Él estuvo de acuerdo. No ver a Jane, sin embargo, no era causa de pesar; ella no tenía ninguna de las buenas cualidades de su esposo. Físicamente parecía un pequinés uniformemente acicalado, de ojos grandes y radiantes y un cabello sedoso de perrita. En aquel momento su curiosidad era evidente. Él esperaba que no la expresase. Lo hizo, pero dando un rodeo.

—Zoe no vendrá a las clases de artesanía este otoño, ni a las de mantenimiento. Es bastante malo que un miembro de la familia hiberne, ¿no la puedes persuadir?

No contestó.

Ella le dio un poco de color. ¿Se había desecho él de su mujer, o es que ella le había dejado? Su silencio era desalentador, pero continuó:

—Me la encontré en el centro un día de la semana pasada. No hacía buena cara. Pálida por el golpe, quizás… Se acababa de comprar un visón.

Esta vez Leeson rompió el silencio antes de que fuese demasiado gélido.

—Estoy aquí en misión fotográfica; tengo la cámara temporalmente en la taquilla. ¿Conoces al joven Bennet, el solista?

Por el cerebro de Lowell iban pasando números como en una computadora loca… Así que allí era adonde iba a parar el dinero… Una chaqueta de visón, o un abrigo, lo que fuese, era decir adiós a mil libras más. Dejó de pensar en sus manos.

—Sí —dijo Lowell—. Mejor dicho, no. He oído hablar de Bennet, no le he oído tocar.

—Entonces te aguarda un placer. Posee todo el talento que tú tenías a su edad. Va a tocar también una de tus favoritas… el «do menor».

—Bien.

Se habría comprado también complementos para hacer juego. Bolso, zapatos.

—Estaría orgulloso de saber que estás entre el público esta noche.

El comentario de Leeson era sincero. No era adulación vacía.

—Lo dudo.

Y joyas, posiblemente. Algo incluso más caro que el relicario de oro.

—Bueno, preparado para dar lo mejor de sí, desde luego. Es difícil seguirte la pista. Y absolutamente difícil hablar contigo. ¿Qué demonios te pasa?

Leeson miraba a su alrededor para inspirarse, buscando un tema de conversación que no echase sal a las heridas, pero lo que vio le dejó mudo de la impresión. La chica de la urna, pensó. No podía ser, pero lo era.

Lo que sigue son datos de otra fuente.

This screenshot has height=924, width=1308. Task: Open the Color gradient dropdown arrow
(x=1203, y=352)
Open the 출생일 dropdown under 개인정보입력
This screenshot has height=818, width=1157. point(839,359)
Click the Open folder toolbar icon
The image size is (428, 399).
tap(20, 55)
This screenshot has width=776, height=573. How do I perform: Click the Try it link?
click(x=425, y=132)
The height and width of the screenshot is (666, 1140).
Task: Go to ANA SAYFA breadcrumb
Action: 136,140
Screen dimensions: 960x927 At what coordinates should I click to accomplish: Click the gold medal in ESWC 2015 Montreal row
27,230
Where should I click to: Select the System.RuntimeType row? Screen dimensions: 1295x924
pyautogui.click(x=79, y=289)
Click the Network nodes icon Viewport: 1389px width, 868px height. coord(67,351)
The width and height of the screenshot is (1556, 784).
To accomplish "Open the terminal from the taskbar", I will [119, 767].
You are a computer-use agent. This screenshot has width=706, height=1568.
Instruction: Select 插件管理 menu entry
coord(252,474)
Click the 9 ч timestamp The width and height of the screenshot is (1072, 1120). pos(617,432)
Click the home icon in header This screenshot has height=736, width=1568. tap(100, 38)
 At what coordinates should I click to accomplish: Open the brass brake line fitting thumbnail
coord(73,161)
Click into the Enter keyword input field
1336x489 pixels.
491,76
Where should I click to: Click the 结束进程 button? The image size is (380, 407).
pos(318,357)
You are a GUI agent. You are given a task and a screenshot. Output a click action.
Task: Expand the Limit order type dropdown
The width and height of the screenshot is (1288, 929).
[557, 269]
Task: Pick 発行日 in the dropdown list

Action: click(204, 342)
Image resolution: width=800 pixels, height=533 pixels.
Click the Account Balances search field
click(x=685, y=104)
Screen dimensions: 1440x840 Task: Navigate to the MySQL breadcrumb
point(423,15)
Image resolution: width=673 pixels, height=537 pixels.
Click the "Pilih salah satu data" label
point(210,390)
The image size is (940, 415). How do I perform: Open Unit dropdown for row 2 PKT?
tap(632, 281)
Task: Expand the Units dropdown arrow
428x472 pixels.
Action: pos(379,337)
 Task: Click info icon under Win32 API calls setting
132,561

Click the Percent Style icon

Lowell también la había visto. Los latidos de su corazón se aceleraron cuando Rose se aproximó. Por fin la confirmación de algo que había sabido desde hacía mucho tiempo. Se quedó anonadado mientras el deseo y la satisfacción le subían a oleadas.

Rose se había puesto las ropas victorianas en la furgoneta. Y se había arreglado el pelo. No llevaba maquillaje. Nunca se maquillaba. Lowell la miró con conciencia profundamente amorosa.

—Sí —dijo ella—, soy yo. —Tocó su mano con inusual suavidad—. Si tienes las entradas —le dijo— sugiero que entremos.

Fue a la mitad de una interpretación brillante que Lowell apenas oía cuando recordó el regalo que le había comprado. La gargantilla de segunda mano que él creyó que no era acertada, de repente lo era. Era de delicado coral rosa y realzaba su vestido marrón mejor que el oro. Ella se inclinó hacia él mientras se lo ponía alrededor de la garganta.

Unos cuantos asientos detrás de ellos, Jane Leeson daba codazos a su marido.

—¡Oh, caramba, caramba! —susurró—. ¡Espera a que se lo diga a Zoe!

Leeson no respondió. De repente recordó con angustia el titular en el «Illustrated Police News», de 1870, que había encontrado en los archivos de la biblioteca. La atmósfera era amenazante. Necesitaba aire y se levantó bruscamente, deseando por Dios que Lowell quitase sus hinchados y feos dedos del cuello de la chica.